Inside NASA‘s Perseverance rover, there is a device called MOXIE, which stands for Mars Oxygen In Situ Resource Utilization Experiment. MOXIE is the first device that inhales the thin carbon dioxide-rich air of Mars and converts it into oxygen. About the size of a toaster, if built on a larger scale, it could be used not only to provide breathable air for astronauts but also to produce fuel.
Earlier this month, the experiment achieved an important milestone. Researchers pushed MOXIE to double its production. “We got great results” said Michael Hecht, the principal investigator of MOXIE and associate director of the Massachusetts Institute of Technology‘s (MIT) Haystack Observatory in Westford.
“This was the riskiest test we’ve done” Hecht said in an interview. Risky experiment could have damaged the instrument, but that didn’t happen. Record was set on June 6th, operating during the Martian night, and lasted for 58 minutes. Initial requirement for MOXIE was to produce 6 grams of oxygen per hour, a rate that was eventually doubled.
Challenge from the beginning, Hecht added, was to find ways to operate on Mars more efficiently to yield higher amounts of oxygen. Hecht presented a review of MOXIE, detailing a Martian year of usage, at the Space Resources Roundtable meeting.
MOXIE weighs about 18 kg and is designed to transform Martian air through an electrochemical process, separating an oxygen atom from carbon dioxide molecules. The byproduct of the process is carbon monoxide, which can clog the device’s internal parts. Thus, careful monitoring of voltage is required as MOXIE carries out its high-temperature oxygen production.
Next Step is to Increase Production
MOXIE operated seven times during the Martian year 2021. Running one hour at a time, its purpose was to demonstrate the instrument’s capability to work under the diverse conditions Mars experiences during its year. In 2022, MOXIE technicians focused more on the unit’s capabilities and the development of new operational modes. In the previous set of 14 start-stop runs, they added up to 1,000 minutes of operation. “It’s been an exciting journey” Hecht told the audience at the Colorado School of Mines.
But MOXIE is a technology demonstrator, and like many other demonstrators, its long-term life is tied to funding.

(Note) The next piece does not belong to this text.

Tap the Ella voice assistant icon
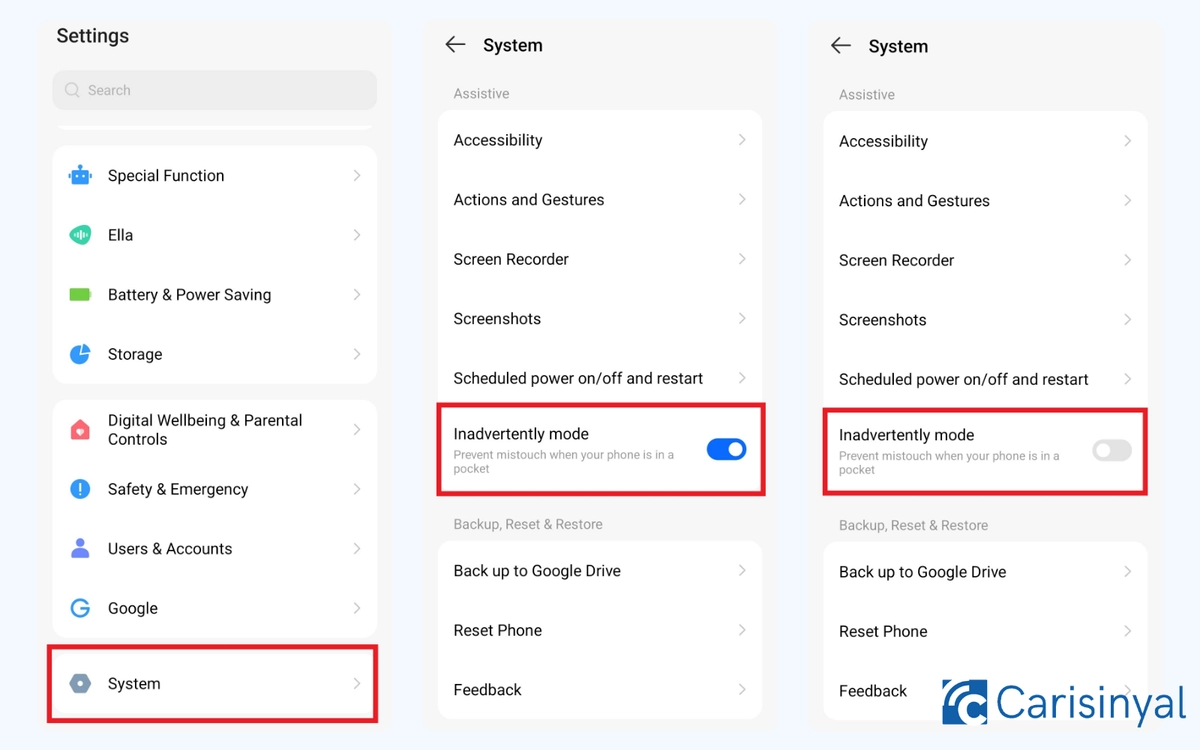point(80,235)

Funding for MOXIE’s research will end at the end of the year, with the MIT laboratory working to seek new collaborations. As for MOXIE’s future, Hecht stated that the experiment’s results encourage the development of a large-scale system here on Earth.
A version that continuously emits oxygen in an automatic mode could generate 25 to 30 metric tons of oxygen to support a human on a mission to Mars. “It’s all about life. We run an hour at a time. To do this in the future, we’ll need to run for 10,000 hours”.
Understanding how far MOXIE can be pushed before it degrades is important. “On Mars, you don’t get a second chance” Hecht said. “We might turn it up to 12 grams per hour and let it run for a long time”. It will also be important to return in a year, Hecht noted, to check if anything degraded solely due to aging and exposure to the Martian environment.